上期の利益面では、物流費が2ケタ増となったほか、将来を見据え今春に営業マンを1割以上増やしたこと、販売手数料の増加などがあり減益となったが、既に上期末までに経費面での見直しを進めており、通期では増益見込みだとした。値上げについては原料、物流費上昇などあり「したいのはやまやまだが、現時点では考えていない」とした。

一方、足元の家庭用冷食市場について「11月~12月ここまで、あまり良くないと流通各社からも聞く。確固たる理由は掴めていないが、少し心配だ」とした。
 
〈新ジャンル開拓と既存品磨きで商品開発力を強化/鶴田社長〉

今春の新商品では、「チキチキボーン味炒飯」は評価を受けるも、高く掲げた目標には届かず、リニューアルしながらしっかり育成していく方針。「お弁当フライドチキン チキチキボーン味」、小分けカップ入「豚肉野菜巻き」は、安定感があるが配荷をもっと高める必要があるという評価。

今秋の新商品では、素材分野へのチャレンジ商品「もう切ってますよ!短冊ベーコン」は、流通の評価が高く、当初の意図通り凍菜売場などへの配荷も進んでいるが、消費者の認知にはもう少し努力が必要とした。

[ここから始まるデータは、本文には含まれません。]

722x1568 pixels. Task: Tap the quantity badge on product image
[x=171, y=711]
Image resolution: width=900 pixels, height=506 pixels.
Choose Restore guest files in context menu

「今夜は家飲み!」シリーズで投入した「炭火やきとり」「炭火砂肝焼き」は“炭火焼き"への評価が高く、一部CVS でも採用されているが、おつまみ用途で冷食を使ってもらうための認知度向上が課題だという。

来年度に向けた課題・抱負として鶴田社長は商品開発力の強化を挙げた。「新しいジャンルを開拓するとともに、既存品ももっと磨かねばならないと痛烈に感じている」「これまで以上に、プロダクトアウトからマーケットインの開発を進め、グループインタビューや各種調査を深めている。流通も巻き込みながらニーズを探り、良い商品を作りたい」など述べた。

なお、同社市販冷食全体の売れ筋商品は▽中華の鉄人 陳建一 四川焼売▽黒豚やわらかひとくちかつ▽エビチリ(小分けカップ)▽若鶏ももからあげ280g▽お肉で巻いたチーズ――の順。今年の新商品での売れ筋は▽お弁当フライドチキンチキチキボーン味▽豚肉野菜巻き(小分けカップ)▽チキチキボーン味炒飯――の順だという。